Michael Donnelly, MD, Chair
During the first year of Medical School, the student has the opportunity for exposure to the discipline of Pediatrics as a consequence of exposure to preceptorships and elective courses that stress the importance of growth and development as the fundamentals of Pediatrics.
The formal curriculum begins at the second-year level with the Pediatric/Geriatric module which focuses on the physiological principles underlying growth and development, maturational processes of organ function and their aberrations, including relevant clinical presentations. Faculty within the Department of Pediatrics participate in the course on physical diagnosis, emphasizing the techniques utilized in “pediatric” history taking and physical examination; the differences which are unique to the clinical pediatric assessment and unique from that of other disciplines are highlighted.
The clinical clerkship in Pediatrics is a six-week externship which includes inpatient and outpatient experience using the clinical facilities at the Georgetown University Children’s Medical Center, and the Georgetown Pediatric Service at Arlington Hospital. This clinical rotation exposes the student to clinical pediatrics, stresses the importance of history taking, physical examination and basic clinical procedures in addition to the importance of normal growth and development and preventive medicine.

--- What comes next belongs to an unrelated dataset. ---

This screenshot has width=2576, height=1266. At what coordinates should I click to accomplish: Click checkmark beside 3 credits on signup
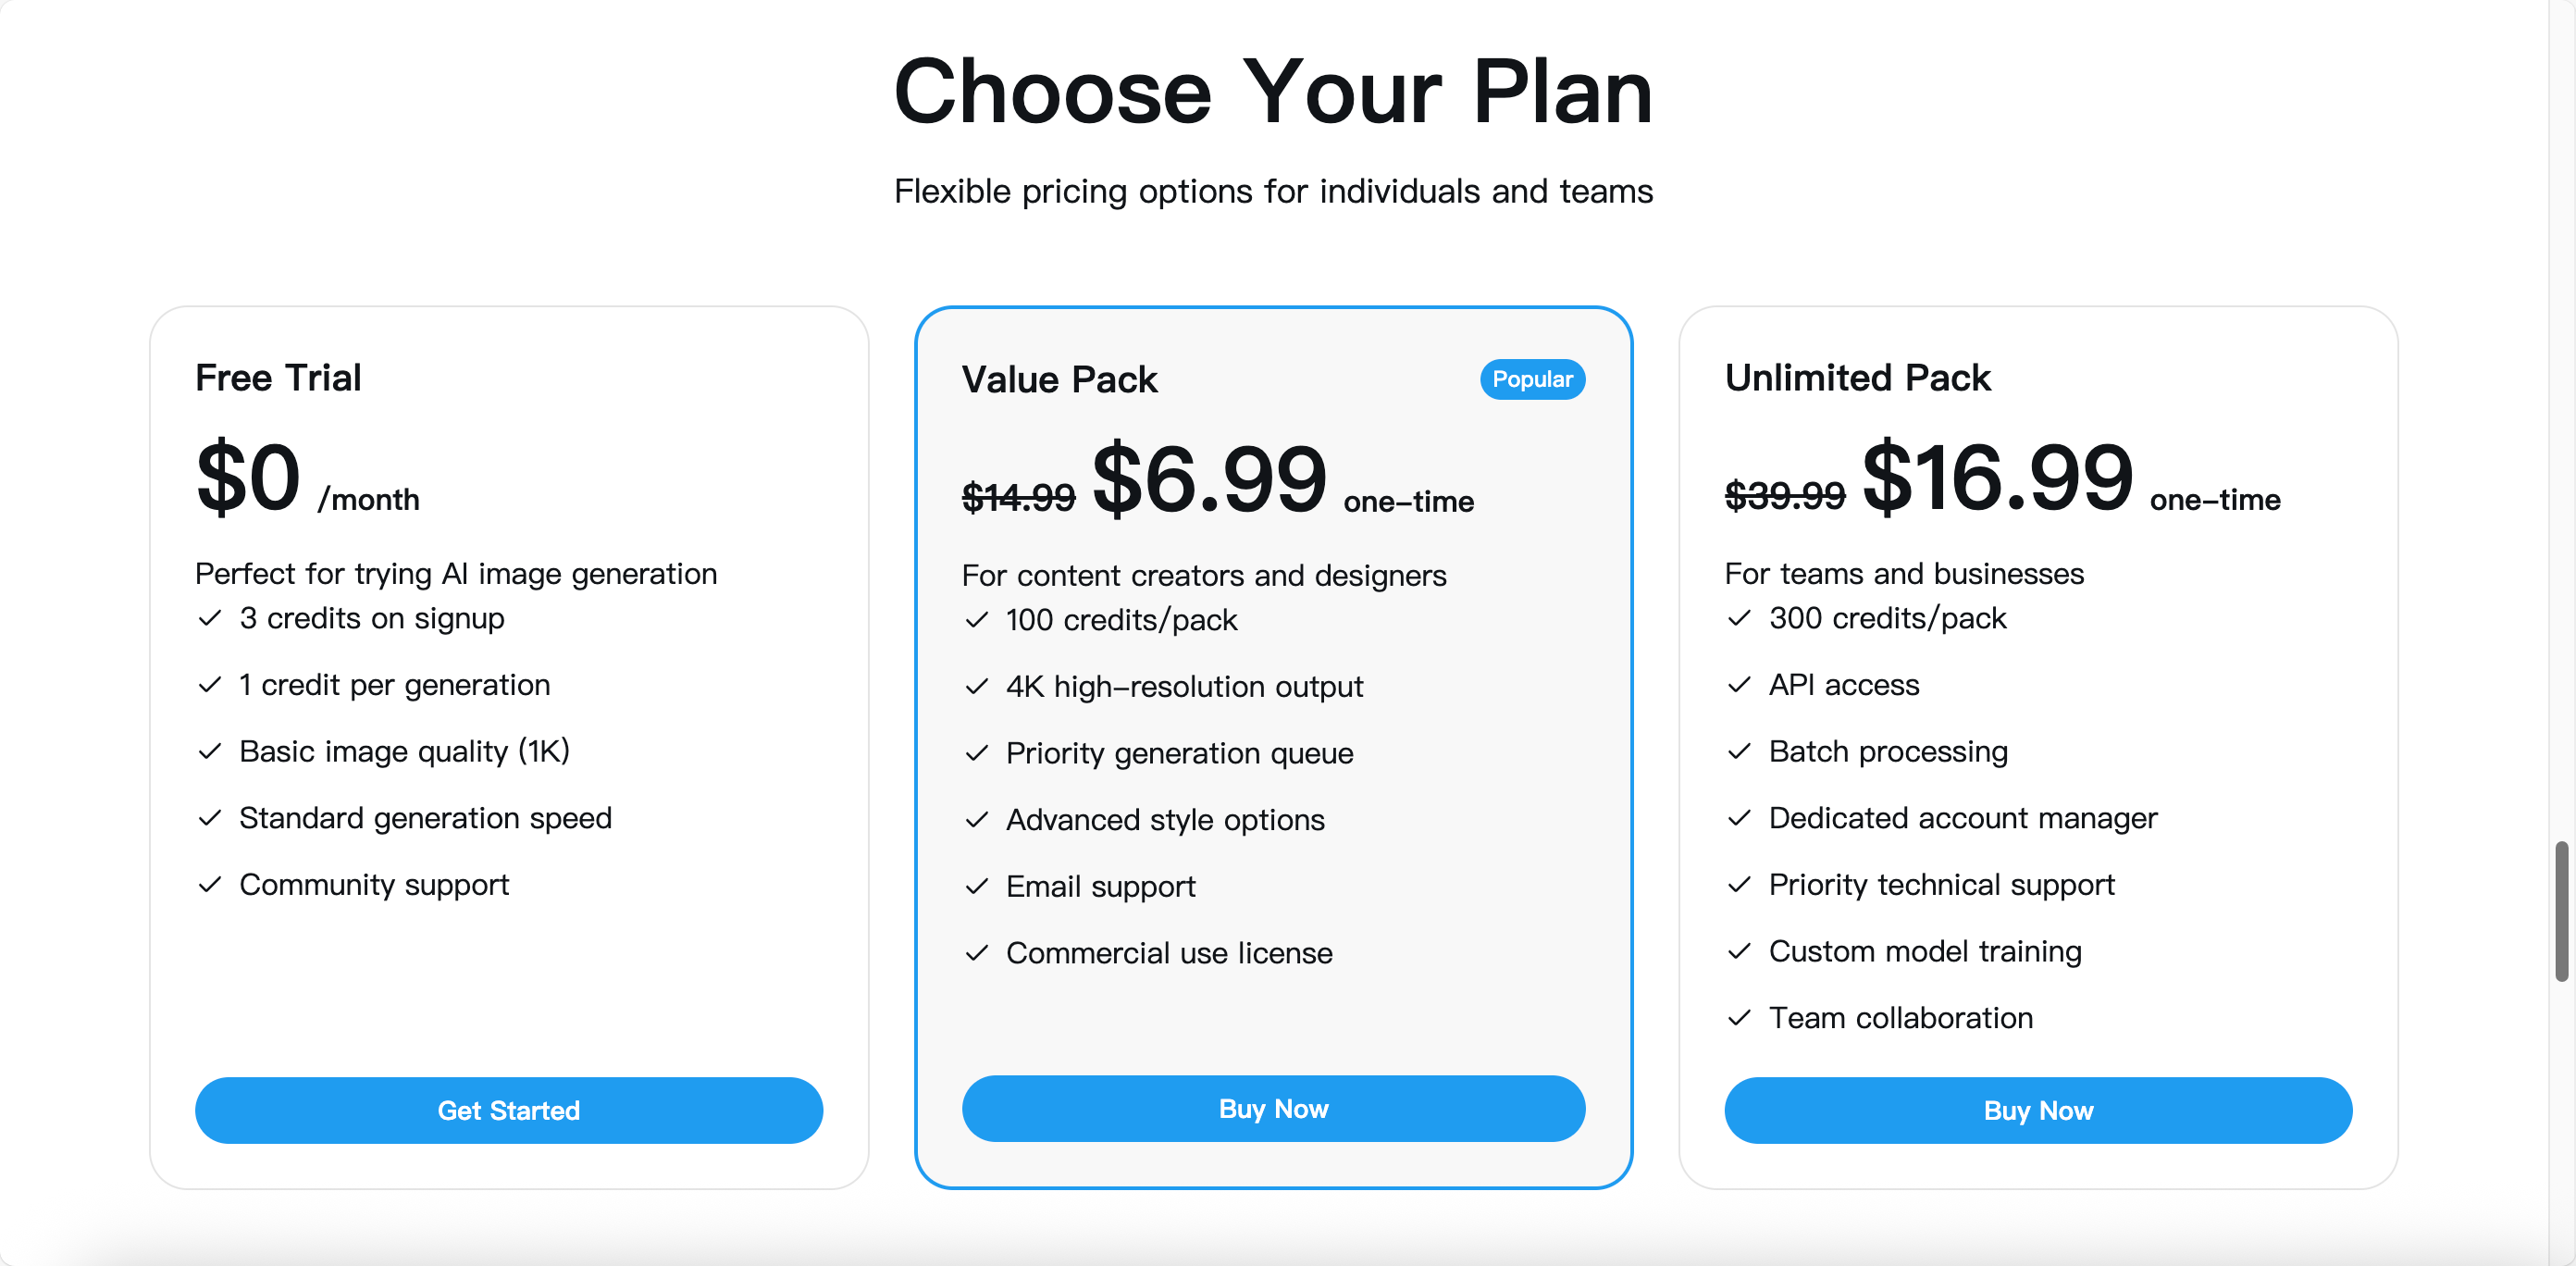point(209,618)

The clinical faculty and resident staff provide bedside teaching, didactic sessions and informal discussions with the medical students. In addition, “core lectures,” formal lectures, grand rounds and intake rounds supplement the education experience. The third year clerk is provided the opportunity to present the clinical data and actively participate in the diagnostic and clinical decision-making process. During the clerkship, the medical students also have frequent exposure to, and interaction with the pediatric subspecialty faculty and staff.
During the fourth year of medical school, a four-week ambulatory experience in pediatrics is offered; this rotation provides advanced clinical training in primary care pediatrics. It utilizes the facilities of the outpatient clinic at Georgetown University Children’s Medical Center, the Arlington Hospital Georgetown Pediatric Service, the Pediatric Mobile Van and the private offices of several pediatricians in the community. The clinical faculty of the Department serve as mentors in each of these facilities.
Fourth year pediatric electives (both inpatient and outpatient) include: acting internships, adolescent medicine, apnea, cardiology, critical care, developmental pediatrics, endocrinology, gastroenterology, genetics and metabolic disease, hematology/oncology, infectious disease, neonatology, nephrology, neurology, pulmonary disease and community pediatrics. Active research programs exist within the department in multiple areas including epidemiology, immunology, neonatology, nephrology, critical care, public health policy, oncology, transplant biology, community health and human genetics; students are encouraged to participate in these research programs. Through the four-year medical student curriculum, multiple opportunities exist for medical students to participate in these exciting research programs.
The Department of Pediatrics has an approved three-year residency training program. Clinical fellowship programs are available in developmental pediatrics; critical care; endocrinology; and clinical, biochemical and molecular genetics; nephrology and neonatology following residency training. Several of these programs are joint programs of the Department of Pediatrics and the National Institutes of Health. Basic research programs in the Department include research in areas such as: the renal dopamine receptor system and hypertension, development immunology and HLA-disease associations, disorders of growth, the epidemiology of perinatal mortality in the District of Columbia, health consequences of chronic (disabilities) disease, the molecular biology of human reproduction, molecular biology of disorders of sexual development, the molecular biology of genetic diseases and models for the delivery of health care to underserved populations.
The Georgetown Center for Children is a collaborative effort between the faculty and its community to provide all children with a unique opportunity to achieve their optimal potential and to provide advocacy for all children.